## AIM
Present all the items as a numbered list, skipping any blank lines and leaving the pictures out.

## MATERIAL FOR THIS TASK
start

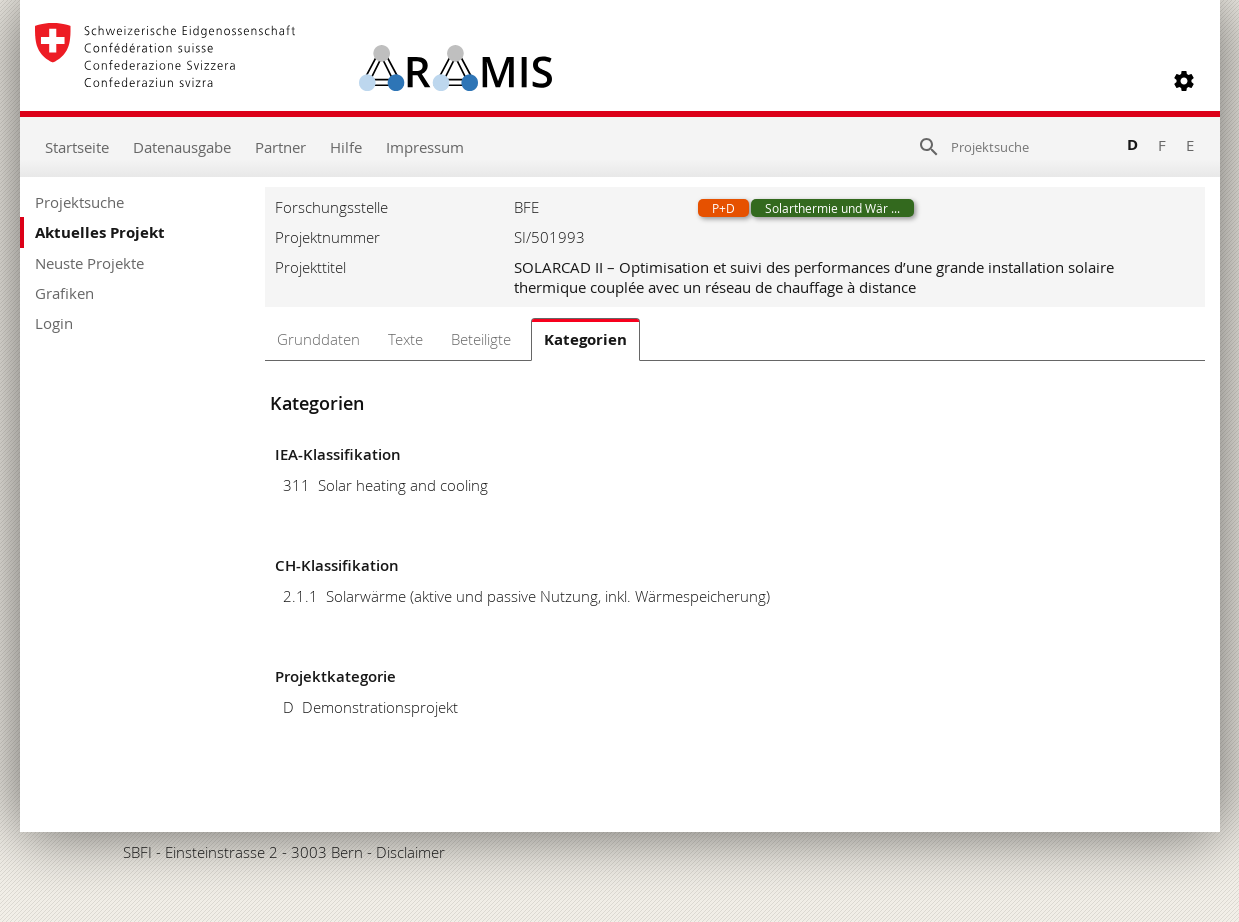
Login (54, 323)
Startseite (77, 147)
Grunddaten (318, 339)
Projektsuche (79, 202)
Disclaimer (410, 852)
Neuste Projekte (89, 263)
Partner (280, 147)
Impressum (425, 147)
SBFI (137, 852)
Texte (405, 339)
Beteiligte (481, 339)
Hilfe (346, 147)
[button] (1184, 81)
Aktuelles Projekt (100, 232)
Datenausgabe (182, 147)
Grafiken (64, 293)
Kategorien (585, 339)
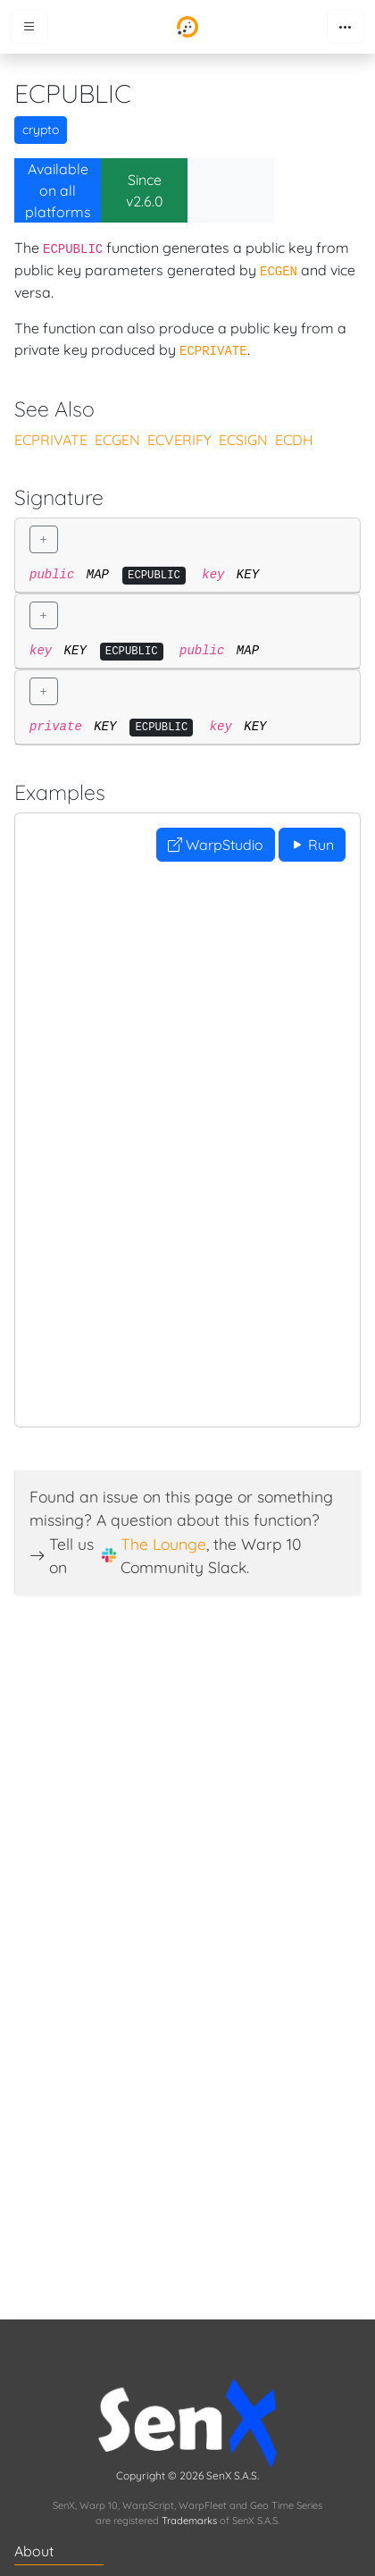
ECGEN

end

## TASK SOLUTION
1. Login (54, 323)
2. Startseite (77, 147)
3. Grunddaten (318, 339)
4. Projektsuche (79, 202)
5. Disclaimer (410, 852)
6. Neuste Projekte (89, 263)
7. Partner (280, 147)
8. Impressum (425, 147)
9. SBFI (137, 852)
10. Texte (405, 339)
11. Beteiligte (481, 339)
12. Hilfe (346, 147)
13. [button] (1184, 81)
14. Aktuelles Projekt (100, 232)
15. Datenausgabe (182, 147)
16. Grafiken (64, 293)
17. Kategorien (585, 339)
18. ECGEN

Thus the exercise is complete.